— Start of Supplied data —

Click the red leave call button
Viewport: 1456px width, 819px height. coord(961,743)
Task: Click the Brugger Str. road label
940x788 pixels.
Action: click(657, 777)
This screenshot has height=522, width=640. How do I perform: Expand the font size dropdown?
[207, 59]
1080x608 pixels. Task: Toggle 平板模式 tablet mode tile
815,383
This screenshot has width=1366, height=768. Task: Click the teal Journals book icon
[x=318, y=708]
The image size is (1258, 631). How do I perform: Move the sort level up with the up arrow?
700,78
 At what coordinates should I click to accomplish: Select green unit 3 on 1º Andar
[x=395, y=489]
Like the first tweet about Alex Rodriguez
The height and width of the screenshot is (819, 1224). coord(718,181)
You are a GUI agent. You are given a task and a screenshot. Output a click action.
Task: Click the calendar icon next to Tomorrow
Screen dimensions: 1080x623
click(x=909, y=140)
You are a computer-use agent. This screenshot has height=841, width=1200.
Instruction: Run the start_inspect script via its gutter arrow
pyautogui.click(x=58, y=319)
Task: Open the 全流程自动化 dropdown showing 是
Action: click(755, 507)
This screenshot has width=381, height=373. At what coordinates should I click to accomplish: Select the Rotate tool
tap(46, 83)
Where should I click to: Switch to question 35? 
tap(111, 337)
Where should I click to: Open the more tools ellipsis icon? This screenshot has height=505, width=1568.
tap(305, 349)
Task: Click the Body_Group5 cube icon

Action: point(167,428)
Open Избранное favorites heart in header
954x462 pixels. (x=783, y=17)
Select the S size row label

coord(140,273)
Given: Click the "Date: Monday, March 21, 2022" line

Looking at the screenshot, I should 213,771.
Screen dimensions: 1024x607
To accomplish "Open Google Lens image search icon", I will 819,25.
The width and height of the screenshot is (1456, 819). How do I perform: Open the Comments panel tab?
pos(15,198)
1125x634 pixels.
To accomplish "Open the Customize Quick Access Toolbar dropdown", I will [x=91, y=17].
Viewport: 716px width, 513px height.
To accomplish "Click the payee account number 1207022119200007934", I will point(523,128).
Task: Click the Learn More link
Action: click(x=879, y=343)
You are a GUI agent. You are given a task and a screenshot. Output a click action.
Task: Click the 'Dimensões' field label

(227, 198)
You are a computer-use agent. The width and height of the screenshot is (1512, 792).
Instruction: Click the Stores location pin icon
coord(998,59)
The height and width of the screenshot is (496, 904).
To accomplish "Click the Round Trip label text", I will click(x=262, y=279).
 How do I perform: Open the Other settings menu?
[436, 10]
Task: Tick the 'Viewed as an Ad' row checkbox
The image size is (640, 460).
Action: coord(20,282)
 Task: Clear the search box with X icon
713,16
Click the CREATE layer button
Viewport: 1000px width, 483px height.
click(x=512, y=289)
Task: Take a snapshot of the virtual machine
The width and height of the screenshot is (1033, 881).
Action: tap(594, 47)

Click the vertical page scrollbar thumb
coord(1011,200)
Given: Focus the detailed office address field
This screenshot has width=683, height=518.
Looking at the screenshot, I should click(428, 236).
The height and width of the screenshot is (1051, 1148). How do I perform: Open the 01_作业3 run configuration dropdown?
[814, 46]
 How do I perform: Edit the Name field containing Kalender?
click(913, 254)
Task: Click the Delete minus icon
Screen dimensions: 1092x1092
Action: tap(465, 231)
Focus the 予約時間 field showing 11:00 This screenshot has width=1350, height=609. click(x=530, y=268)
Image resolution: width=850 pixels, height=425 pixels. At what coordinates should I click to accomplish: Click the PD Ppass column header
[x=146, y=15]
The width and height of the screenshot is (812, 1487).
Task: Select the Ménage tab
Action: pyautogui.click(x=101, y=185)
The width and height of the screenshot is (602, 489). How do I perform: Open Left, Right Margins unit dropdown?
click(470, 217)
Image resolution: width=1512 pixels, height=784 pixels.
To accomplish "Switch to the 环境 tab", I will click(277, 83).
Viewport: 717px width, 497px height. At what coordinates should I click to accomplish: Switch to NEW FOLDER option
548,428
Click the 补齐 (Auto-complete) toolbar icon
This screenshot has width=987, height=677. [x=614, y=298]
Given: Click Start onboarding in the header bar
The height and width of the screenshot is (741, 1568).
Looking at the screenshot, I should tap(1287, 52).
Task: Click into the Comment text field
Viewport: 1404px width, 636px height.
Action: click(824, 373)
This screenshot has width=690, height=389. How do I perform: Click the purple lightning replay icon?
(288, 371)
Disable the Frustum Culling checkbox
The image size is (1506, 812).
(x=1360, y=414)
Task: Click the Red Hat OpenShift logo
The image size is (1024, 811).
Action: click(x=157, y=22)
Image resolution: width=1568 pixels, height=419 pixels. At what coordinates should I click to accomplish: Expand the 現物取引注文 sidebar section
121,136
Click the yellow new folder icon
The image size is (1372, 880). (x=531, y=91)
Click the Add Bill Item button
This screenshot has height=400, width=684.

— End of Supplied data —

- Do this -
Switch "Frustum Culling" to "Occlusion Culling" and give the full data above again with nothing else changed.

- The solution -
Click the red leave call button
Viewport: 1456px width, 819px height. coord(961,743)
Task: Click the Brugger Str. road label
940x788 pixels.
Action: click(657, 777)
This screenshot has height=522, width=640. How do I perform: Expand the font size dropdown?
[207, 59]
1080x608 pixels. Task: Toggle 平板模式 tablet mode tile
815,383
This screenshot has width=1366, height=768. Task: Click the teal Journals book icon
[x=318, y=708]
The image size is (1258, 631). How do I perform: Move the sort level up with the up arrow?
700,78
 At what coordinates should I click to accomplish: Select green unit 3 on 1º Andar
[x=395, y=489]
Like the first tweet about Alex Rodriguez
The height and width of the screenshot is (819, 1224). coord(718,181)
You are a GUI agent. You are given a task and a screenshot. Output a click action.
Task: Click the calendar icon next to Tomorrow
Screen dimensions: 1080x623
click(x=909, y=140)
You are a computer-use agent. This screenshot has height=841, width=1200.
Instruction: Run the start_inspect script via its gutter arrow
pyautogui.click(x=58, y=319)
Task: Open the 全流程自动化 dropdown showing 是
Action: click(755, 507)
This screenshot has width=381, height=373. At what coordinates should I click to accomplish: Select the Rotate tool
tap(46, 83)
Where should I click to: Switch to question 35? 
tap(111, 337)
Where should I click to: Open the more tools ellipsis icon? This screenshot has height=505, width=1568.
tap(305, 349)
Task: Click the Body_Group5 cube icon

Action: point(167,428)
Open Избранное favorites heart in header
954x462 pixels. (x=783, y=17)
Select the S size row label

coord(140,273)
Given: Click the "Date: Monday, March 21, 2022" line

Looking at the screenshot, I should 213,771.
Screen dimensions: 1024x607
To accomplish "Open Google Lens image search icon", I will 819,25.
The width and height of the screenshot is (1456, 819). How do I perform: Open the Comments panel tab?
pos(15,198)
1125x634 pixels.
To accomplish "Open the Customize Quick Access Toolbar dropdown", I will [x=91, y=17].
Viewport: 716px width, 513px height.
To accomplish "Click the payee account number 1207022119200007934", I will point(523,128).
Task: Click the Learn More link
Action: click(x=879, y=343)
You are a GUI agent. You are given a task and a screenshot. Output a click action.
Task: Click the 'Dimensões' field label

(227, 198)
You are a computer-use agent. The width and height of the screenshot is (1512, 792).
Instruction: Click the Stores location pin icon
coord(998,59)
The height and width of the screenshot is (496, 904).
To accomplish "Click the Round Trip label text", I will click(x=262, y=279).
 How do I perform: Open the Other settings menu?
[436, 10]
Task: Tick the 'Viewed as an Ad' row checkbox
The image size is (640, 460).
Action: coord(20,282)
 Task: Clear the search box with X icon
713,16
Click the CREATE layer button
Viewport: 1000px width, 483px height.
click(x=512, y=289)
Task: Take a snapshot of the virtual machine
The width and height of the screenshot is (1033, 881).
Action: tap(594, 47)

Click the vertical page scrollbar thumb
coord(1011,200)
Given: Focus the detailed office address field
This screenshot has width=683, height=518.
Looking at the screenshot, I should click(428, 236).
The height and width of the screenshot is (1051, 1148). How do I perform: Open the 01_作业3 run configuration dropdown?
[814, 46]
 How do I perform: Edit the Name field containing Kalender?
click(913, 254)
Task: Click the Delete minus icon
Screen dimensions: 1092x1092
Action: tap(465, 231)
Focus the 予約時間 field showing 11:00 This screenshot has width=1350, height=609. click(x=530, y=268)
Image resolution: width=850 pixels, height=425 pixels. At what coordinates should I click to accomplish: Click the PD Ppass column header
[x=146, y=15]
The width and height of the screenshot is (812, 1487).
Task: Select the Ménage tab
Action: pyautogui.click(x=101, y=185)
The width and height of the screenshot is (602, 489). How do I perform: Open Left, Right Margins unit dropdown?
click(470, 217)
Image resolution: width=1512 pixels, height=784 pixels.
To accomplish "Switch to the 环境 tab", I will click(277, 83).
Viewport: 717px width, 497px height. At what coordinates should I click to accomplish: Switch to NEW FOLDER option
548,428
Click the 补齐 (Auto-complete) toolbar icon
This screenshot has width=987, height=677. [x=614, y=298]
Given: Click Start onboarding in the header bar
The height and width of the screenshot is (741, 1568).
Looking at the screenshot, I should tap(1287, 52).
Task: Click into the Comment text field
Viewport: 1404px width, 636px height.
Action: click(824, 373)
This screenshot has width=690, height=389. How do I perform: Click the purple lightning replay icon?
(288, 371)
Disable the Occlusion Culling checkbox
The image size is (1506, 812).
(x=1360, y=414)
Task: Click the Red Hat OpenShift logo
The image size is (1024, 811).
Action: click(x=157, y=22)
Image resolution: width=1568 pixels, height=419 pixels. At what coordinates should I click to accomplish: Expand the 現物取引注文 sidebar section
121,136
Click the yellow new folder icon
The image size is (1372, 880). (x=531, y=91)
Click the Add Bill Item button
This screenshot has height=400, width=684.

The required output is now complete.